= What you are asked to do =
Write the data below out again in full, exactly as shown.

= Data to examine =
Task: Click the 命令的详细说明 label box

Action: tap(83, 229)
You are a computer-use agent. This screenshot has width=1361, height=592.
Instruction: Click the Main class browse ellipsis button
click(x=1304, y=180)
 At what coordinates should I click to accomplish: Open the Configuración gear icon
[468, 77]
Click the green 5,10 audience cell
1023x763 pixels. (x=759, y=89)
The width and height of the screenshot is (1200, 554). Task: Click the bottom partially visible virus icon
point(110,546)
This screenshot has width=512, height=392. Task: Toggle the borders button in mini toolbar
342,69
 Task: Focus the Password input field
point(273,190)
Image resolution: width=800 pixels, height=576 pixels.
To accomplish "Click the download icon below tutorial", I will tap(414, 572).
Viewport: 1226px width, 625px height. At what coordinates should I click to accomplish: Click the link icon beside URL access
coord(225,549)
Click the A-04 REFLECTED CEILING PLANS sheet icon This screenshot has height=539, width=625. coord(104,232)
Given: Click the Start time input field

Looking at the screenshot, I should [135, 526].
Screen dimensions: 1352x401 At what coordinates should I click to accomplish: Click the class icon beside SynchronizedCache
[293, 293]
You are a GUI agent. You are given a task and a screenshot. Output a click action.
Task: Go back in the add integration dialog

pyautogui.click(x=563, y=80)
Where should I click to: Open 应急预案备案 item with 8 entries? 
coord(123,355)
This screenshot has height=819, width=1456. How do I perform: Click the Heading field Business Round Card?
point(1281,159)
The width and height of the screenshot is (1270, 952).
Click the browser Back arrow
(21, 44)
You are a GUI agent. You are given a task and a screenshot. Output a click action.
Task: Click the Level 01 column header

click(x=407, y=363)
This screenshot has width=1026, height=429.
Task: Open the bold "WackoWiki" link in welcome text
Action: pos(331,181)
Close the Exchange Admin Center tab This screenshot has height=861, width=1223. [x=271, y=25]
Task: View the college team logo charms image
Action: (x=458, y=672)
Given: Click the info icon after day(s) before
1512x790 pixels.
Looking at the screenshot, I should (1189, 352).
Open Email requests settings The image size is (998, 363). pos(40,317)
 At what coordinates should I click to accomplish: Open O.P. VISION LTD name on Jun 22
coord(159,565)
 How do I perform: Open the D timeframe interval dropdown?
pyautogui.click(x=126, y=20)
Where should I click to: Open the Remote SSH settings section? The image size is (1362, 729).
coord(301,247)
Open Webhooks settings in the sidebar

= Solution to this task =
Task: Click the 命令的详细说明 label box

Action: tap(83, 229)
You are a computer-use agent. This screenshot has width=1361, height=592.
Instruction: Click the Main class browse ellipsis button
click(x=1304, y=180)
 At what coordinates should I click to accomplish: Open the Configuración gear icon
[468, 77]
Click the green 5,10 audience cell
1023x763 pixels. (x=759, y=89)
The width and height of the screenshot is (1200, 554). Task: Click the bottom partially visible virus icon
point(110,546)
This screenshot has width=512, height=392. Task: Toggle the borders button in mini toolbar
342,69
 Task: Focus the Password input field
point(273,190)
Image resolution: width=800 pixels, height=576 pixels.
To accomplish "Click the download icon below tutorial", I will tap(414, 572).
Viewport: 1226px width, 625px height. At what coordinates should I click to accomplish: Click the link icon beside URL access
coord(225,549)
Click the A-04 REFLECTED CEILING PLANS sheet icon This screenshot has height=539, width=625. coord(104,232)
Given: Click the Start time input field

Looking at the screenshot, I should [135, 526].
Screen dimensions: 1352x401 At what coordinates should I click to accomplish: Click the class icon beside SynchronizedCache
[293, 293]
You are a GUI agent. You are given a task and a screenshot. Output a click action.
Task: Go back in the add integration dialog

pyautogui.click(x=563, y=80)
Where should I click to: Open 应急预案备案 item with 8 entries? 
coord(123,355)
This screenshot has height=819, width=1456. How do I perform: Click the Heading field Business Round Card?
point(1281,159)
The width and height of the screenshot is (1270, 952).
Click the browser Back arrow
(21, 44)
You are a GUI agent. You are given a task and a screenshot. Output a click action.
Task: Click the Level 01 column header

click(x=407, y=363)
This screenshot has width=1026, height=429.
Task: Open the bold "WackoWiki" link in welcome text
Action: pos(331,181)
Close the Exchange Admin Center tab This screenshot has height=861, width=1223. [x=271, y=25]
Task: View the college team logo charms image
Action: (x=458, y=672)
Given: Click the info icon after day(s) before
1512x790 pixels.
Looking at the screenshot, I should (1189, 352).
Open Email requests settings The image size is (998, 363). pos(40,317)
 At what coordinates should I click to accomplish: Open O.P. VISION LTD name on Jun 22
coord(159,565)
 How do I perform: Open the D timeframe interval dropdown?
pyautogui.click(x=126, y=20)
Where should I click to: Open the Remote SSH settings section? The image size is (1362, 729).
coord(301,247)
Open Webhooks settings in the sidebar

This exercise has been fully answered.